### Selected extract

Northern Irish mathematician (born 1959)

Philip Kumar Maini (born 16 October 1959 in Magherafelt, Northern Ireland) is a Northern Irish mathematician. Since 1998, he has been the Professor of Mathematical Biology at the University of Oxford and is the director of the Wolfson Centre for Mathematical Biology in the Mathematical Institute.

==Personal life==
Philip Maini is the son of father Panna Lal Maini and mother Satya Wati Bhandari. Panna Lal and Satya Wati were from Punjab, India. Panna Lal traveled to Northern Ireland in 1954. He had sailed to London on the ship RMS Maloja of the Peninsula and Orient Steam Navigation Company arriving there on 18 February 1954. Satya Wati and Philip's elder brother Arvind did not arrive in Northern Ireland until 1957.

### Extracted data
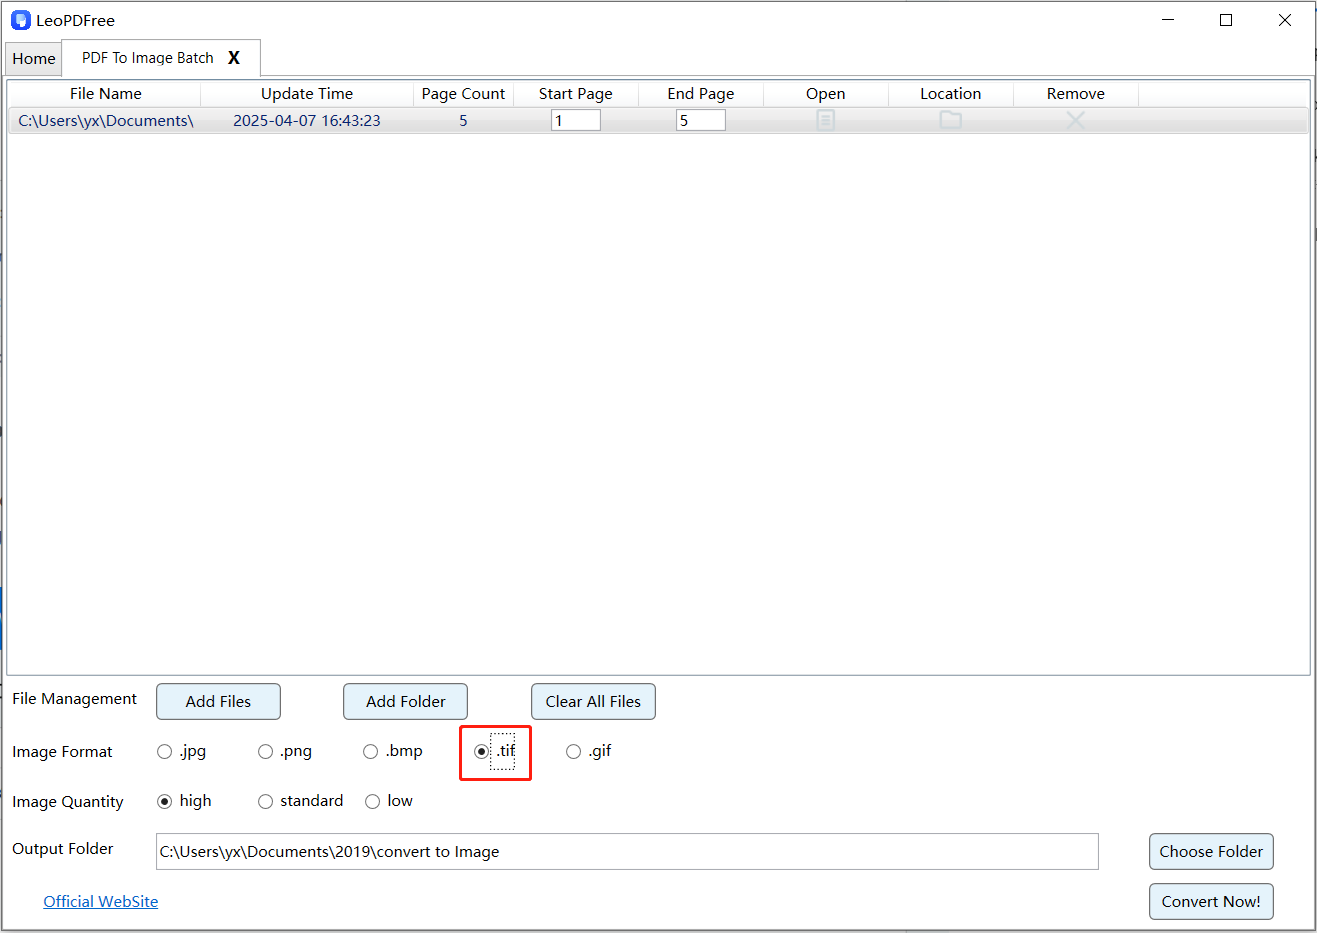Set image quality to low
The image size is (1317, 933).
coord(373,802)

--

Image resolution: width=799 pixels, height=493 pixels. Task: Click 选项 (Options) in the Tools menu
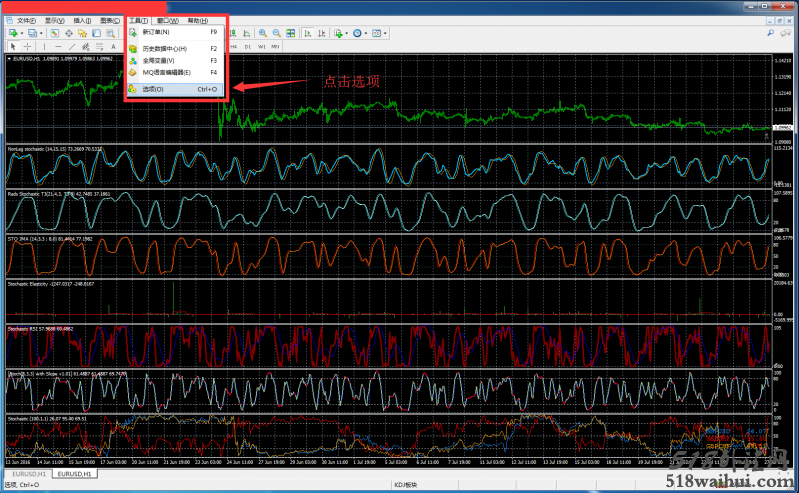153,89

### Exercise goal
Copy the Philip Maini biography from the words "Philip Kumar Maini" through "Ireland until 1957.", but swap "ship" for "vessel".

### Exercise output
Philip Kumar Maini (born 16 October 1959 in Magherafelt, Northern Ireland) is a Northern Irish mathematician. Since 1998, he has been the Professor of Mathematical Biology at the University of Oxford and is the director of the Wolfson Centre for Mathematical Biology in the Mathematical Institute.

==Personal life==
Philip Maini is the son of father Panna Lal Maini and mother Satya Wati Bhandari. Panna Lal and Satya Wati were from Punjab, India. Panna Lal traveled to Northern Ireland in 1954. He had sailed to London on the vessel RMS Maloja of the Peninsula and Orient Steam Navigation Company arriving there on 18 February 1954. Satya Wati and Philip's elder brother Arvind did not arrive in Northern Ireland until 1957.